- 読む文章:
説明

キートップフィルムの製造方法およびキートップフィルム製造機

【課題】0.1〜2mm程度の厚さのキートップ部を備えたキートップフィルムを簡単に製造することのできるキートップフィルムの製造方法を提案すること。
【解決手段】キートップフィルム製造機100では、凸状のキートップ部に対応する凹状部104aが形成された平坦な成形面104bを備えた成形金型104の凹状部104aに紫外線硬化樹脂を充填する。成形面104bの上に基材フィルム107をガラス板136で軽く押し付け密着させ、この状態でガラス板136の上から紫外線を照射して、紫外線硬化樹脂を硬化させる。硬化後に、ガラス板136を外し、基材フィルム107の部分107Aを成形面104bから剥がす。基材フィルムの部分107Aの表面に硬化した紫外線硬化樹脂からなるキートップ部が一体形成されたキートップフィルムが得られる。

【発明の詳細な説明】
【技術分野】
【0001】
本発明は、携帯電話などの移動体通信機器、その他の電子機器における操作パネルのトップフィルムとして用いられる凸状のキートップ部が基材フィルムの表面に形成された構成のキートップフィルムの製造方法に関する。
【背景技術】
【0002】
電子機器、例えば、携帯電話の操作パネルとしては、合成樹脂の透明な基材フィルムの表面に凸状の透明なキートップ部が形成され、基材フィルムの裏面における各キートップ部に対応する部分に数字、文字、図形などが印刷された構成のキートップフィルムが用いられている。操作パネルにおけるキートップフィルムの裏面には、各キートップ部に対応する部位に接点スイッチなどが配列されており、キートップ部を押すと、対応する接点スイッチがオンして入力操作を行うことができるようになっている。
【0003】
基材フィルムの表面に凸状のキートップ部を形成する方法、すなわち、キートップフィルムの製造方法としては、エンボス加工法、ポッティング加工法、凹版成型法が知られている。特許文献1にはポッティング加工法によるパネルスイッチ板の製造方法が開示されている。ここでは、基材フィルム上のスイッチ押圧位置の中心に、中央部が盛り上がった形状になるように樹脂を滴下し、しかる後に、当該樹脂を硬化させて、凸円弧状のキートップ部を形成するようにしている。
【0004】
この方法では、液状樹脂を滴下してキートップ部を形成しているので、キートップ部の形状に制限があり、また、その高さにも限界がある。したがって、携帯電話などにおいて用いられている矩形のキートップ部を形成するには適していない。また、その高さに限界があるので、キー操作時に良好な操作感を得ることができない。
【0005】
特許文献2には凹版成型法が記載されている。ここでは、回転ドラム表面の凹部に紫外線硬化型樹脂を充填した後に、当該回転ドラム表面に基材フィルムを圧着させながら紫外線を照射して紫外線硬化型樹脂を硬化させ、基材フィルムの上に紫外線硬化型樹脂からなる凸状のキートップ部を転写するようにしている。

- 取り組む課題:
**A)** 本文のうち、「キートップフィルムの製造方法およびキートップフィルム製造機」から「フィルムの製造方法に関する。」までを、両端の語句も含めて一字一句たがえずに書き写しなさい。
**B)** キートップフィルムの製造方法を扱った本文を、最後の文の次から書き継ぎなさい。
この後に続く一覧は、本文とは別の資料である。

- 提示資料:
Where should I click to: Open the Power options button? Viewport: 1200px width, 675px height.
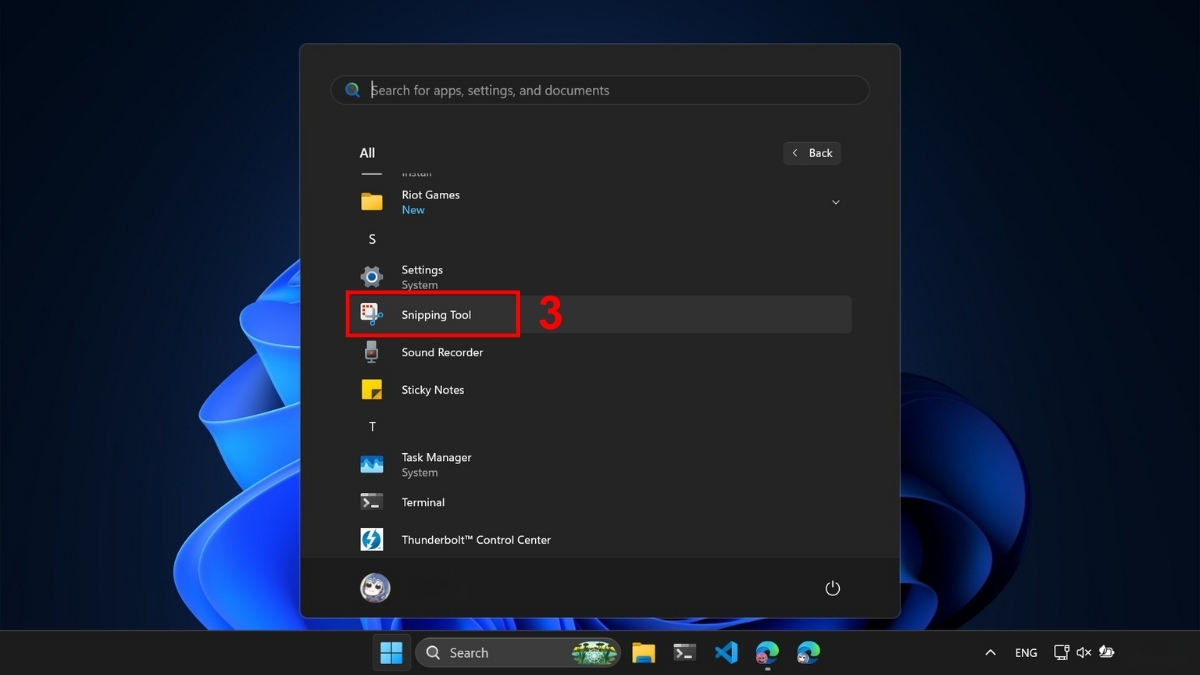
* * *
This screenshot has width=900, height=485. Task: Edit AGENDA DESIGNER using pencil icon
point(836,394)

- 解答一覧:
**A)**
キートップフィルムの製造方法およびキートップフィルム製造機

【課題】0.1〜2mm程度の厚さのキートップ部を備えたキートップフィルムを簡単に製造することのできるキートップフィルムの製造方法を提案すること。
【解決手段】キートップフィルム製造機100では、凸状のキートップ部に対応する凹状部104aが形成された平坦な成形面104bを備えた成形金型104の凹状部104aに紫外線硬化樹脂を充填する。成形面104bの上に基材フィルム107をガラス板136で軽く押し付け密着させ、この状態でガラス板136の上から紫外線を照射して、紫外線硬化樹脂を硬化させる。硬化後に、ガラス板136を外し、基材フィルム107の部分107Aを成形面104bから剥がす。基材フィルムの部分107Aの表面に硬化した紫外線硬化樹脂からなるキートップ部が一体形成されたキートップフィルムが得られる。

【発明の詳細な説明】
【技術分野】
【0001】
本発明は、携帯電話などの移動体通信機器、その他の電子機器における操作パネルのトップフィルムとして用いられる凸状のキートップ部が基材フィルムの表面に形成された構成のキートップフィルムの製造方法に関する。

**B)**
【0006】
この方法では、回転ドラム表面に凹部を形成する必要があるので、製造工程が複雑であり、手間やコストの点から、少量多種生産には適さない。また、キートップ部の突出高さに限界があり、0.3mm程度以上の高さ(厚さ)のキートップ部を形成することが困難である。このため、キートップ部の面外剛性が低く、キー操作時の操作感が悪いという問題点がある。
【特許文献1】特開平5−62558号公報
【特許文献2】特公平2−2403号公報
【発明の開示】
【発明が解決しようとする課題】
【0007】
本発明の課題は、従来の問題点に鑑みて、操作感を改善するために0.3mmよりも厚いキートップ部を精度良く簡単に形成することのできるキートップフィルムの製造方法および製造装置を提案することにある。
【課題を解決するための手段】
【0008】
上記の課題を解決するために、本発明のキートップフィルムの製造方法は、
合成樹脂製の基材フィルム、および、この基材フィルムの表面に形成されている複数の凸状のキートップ部を有するキートップフィルムの製造方法において、
前記キートップ部に対応する複数の凹状部が平坦な表面に形成された構成の成形面を備えた成形金型を、前記成形面が上を向いた状態で定まった位置に水平に保持する金型保持工程と、
この成形金型の成形面に、紫外線を透過する基材フィルムを対峙させた状態で、この成形金型の成形面の各凹状部に、脱気装置によって脱気した後の紫外線硬化型樹脂を充填する樹脂充填工程と、
前記成形金型の成形面に前記基材フィルムを押し付けて密着させるフィルム押さえ工程と、
前記基材フィルムの上から紫外線を照射して、前記凹状部に充填した前記紫外線硬化型樹脂が前記基材フィルムに対して所定の密着強度で接着した状態を形成する樹脂硬化工程と、
前記紫外線硬化型樹脂からなるキートップ部が接着した前記基材フィルムを、前記成形面から剥がすフィルム剥離工程と、
剥離後の前記キートップ部に紫外線を照射して当該キートップ部を完全に硬化させる紫外線照射工程とを有することを特徴としている。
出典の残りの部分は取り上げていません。